I don’t say bad words, or anything at all for that matter. I inhale deep, tug my hot pink waffle weave robe tight around my body, and wait.
Fifteen minutes earlier I noticed they had new robes. That means I’ve been coming to this place long enough to notice. I initially thought the scripted letters spelled “L o v e” on my robe but that was when I arrived, happy, carefree, anticipating routine.
Despite my family’s history being anything but . . .
Later, when getting dressed, I would realize the letters were just the initials of the imaging center.
I’m finally at the age when getting a mammogram doesn’t phase me, barely embarrasses me.
Well, scanning images isn’t technically the embarrassing part. The embarrassing part is when the tech asks me to drop my right sleeve and sidle up to the Mammomat, a cold dinosaur with gaping mouth eager to clamp down on my right breast, then greedy enough to demand the left.
She positions my breast and nudges my shoulder or lifts my arm until it’s just so, then stands behind her plexiglass fortress and tells me not to breathe. I see each image as it flashes across her screen, a road map going no where, a foreign planet.
I look for something but see nothing; I don’t know how to read the language of my own body.
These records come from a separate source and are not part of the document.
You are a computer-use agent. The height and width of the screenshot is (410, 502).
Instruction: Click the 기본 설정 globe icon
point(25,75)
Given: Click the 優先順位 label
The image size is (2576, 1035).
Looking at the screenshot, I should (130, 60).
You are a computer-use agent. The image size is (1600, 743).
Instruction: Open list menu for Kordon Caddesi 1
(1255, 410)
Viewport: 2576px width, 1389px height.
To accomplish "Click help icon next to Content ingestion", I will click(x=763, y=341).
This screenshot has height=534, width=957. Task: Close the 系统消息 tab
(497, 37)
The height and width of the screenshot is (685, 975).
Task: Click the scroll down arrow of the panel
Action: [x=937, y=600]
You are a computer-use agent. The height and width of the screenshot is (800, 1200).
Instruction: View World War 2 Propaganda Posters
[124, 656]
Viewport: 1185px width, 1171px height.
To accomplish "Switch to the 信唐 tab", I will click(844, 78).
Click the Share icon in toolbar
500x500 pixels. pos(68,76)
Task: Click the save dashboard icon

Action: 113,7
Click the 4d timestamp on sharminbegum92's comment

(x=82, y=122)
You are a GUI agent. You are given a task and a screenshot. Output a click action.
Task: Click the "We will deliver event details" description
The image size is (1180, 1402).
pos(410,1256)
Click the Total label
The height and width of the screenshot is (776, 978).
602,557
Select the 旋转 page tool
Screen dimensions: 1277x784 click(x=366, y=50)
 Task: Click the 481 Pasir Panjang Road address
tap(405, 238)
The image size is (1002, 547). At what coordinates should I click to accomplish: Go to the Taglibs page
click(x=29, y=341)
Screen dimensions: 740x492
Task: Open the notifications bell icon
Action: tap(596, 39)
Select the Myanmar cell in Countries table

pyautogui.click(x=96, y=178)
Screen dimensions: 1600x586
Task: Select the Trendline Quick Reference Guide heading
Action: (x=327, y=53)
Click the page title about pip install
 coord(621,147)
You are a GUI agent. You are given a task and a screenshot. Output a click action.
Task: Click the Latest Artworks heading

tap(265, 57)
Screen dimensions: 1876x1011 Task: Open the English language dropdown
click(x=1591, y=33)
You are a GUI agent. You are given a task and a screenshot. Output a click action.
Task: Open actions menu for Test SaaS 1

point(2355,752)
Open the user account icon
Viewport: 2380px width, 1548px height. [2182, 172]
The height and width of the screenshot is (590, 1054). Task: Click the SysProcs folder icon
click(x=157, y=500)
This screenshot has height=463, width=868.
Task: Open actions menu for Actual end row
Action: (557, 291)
She has the radiologist read my images while I wait, a courtesy not always extended, and when she returns she says, “Remember the cyst from last year? It’s much larger . . .” and her eyes grow big, revealing more than her words.
“There’s a finding . . .” and she explains they have to alert my doctor as she scurries away to do her job.
I want to bolt but where would I go?
I’m on my back, my arm over my head. She squeezes warm gel on my skin displacing it with the transducer, gliding back and forth, back and forth, looking, looking, looking.
I see it just as fast as she does, and it looks enormous. “It’s actually two cysts,” she tells me and I ask her, “How big?” She clicks one end, then the other, “An inch.” Over twice as before. How could I not feel that? I wonder. She takes a disk for the doctor to assess.
In less than three minutes she’s ushering me out the door, assuring me that it’s nothing to be concerned about, “We’ll keep watching . . .” and that sounds good to me.
It’s good because he didn’t see anything of concern, but there are niggling questions: Did he take enough time to study the image? Did he take into account my family history?
It can be dangerous hearing what you want to hear. I know better than that; my friend, Stephanie, paid for it with her life.
There’s this point in motherhood where you cease longing for more years for the sake of longer life and beg God for more time to watch your babies grow up. I think about this from time to time, I’m sure because I was robbed of time with my own mother. I’ve already outlived her by 15 years.
We bargain with God, though we don’t readily admit it. I’ll do my part if you do yours. Mammogram, annual check up, self-exams, attention to diet, exercise.
Our actions speak.
And yet . . .
You saw me before I was born. Every day of my life was recorded in your book. Every moment was laid out before a single day had passed. (Psalm 139:16-17)
God knows our earthly beginning and end, but everything in us fights for a prolonged in-between.
Sometimes I wrestle with if God already knows everything about me — my birth, my death, and everything in between — how much is it up to me to determine early detection and to do everything I can to extend my life? Does it make a difference if He already knows?
Sunday school answers come easy.
“There’s a finding.”
Those words reverberate in my head, they pick at my heart.
Like a bolt, it strikes me: there’s a finding because we were looking.
You will seek me and find me, when you seek me with all your heart. (Jeremiah 29:13)
“Finding” is a good thing.
It begs a question, though: What are you looking for?